### What the task asks
The whole listing needs to be returned exactly as it appears.

*** Input data Section Begins ***

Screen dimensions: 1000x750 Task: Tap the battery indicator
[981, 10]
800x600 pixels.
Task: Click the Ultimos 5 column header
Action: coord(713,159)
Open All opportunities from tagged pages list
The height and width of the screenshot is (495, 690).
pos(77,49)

*** Input data Section Ends ***

### Exercise output
Screen dimensions: 1000x750 Task: Tap the battery indicator
[981, 10]
800x600 pixels.
Task: Click the Ultimos 5 column header
Action: coord(713,159)
Open All opportunities from tagged pages list
The height and width of the screenshot is (495, 690).
pos(77,49)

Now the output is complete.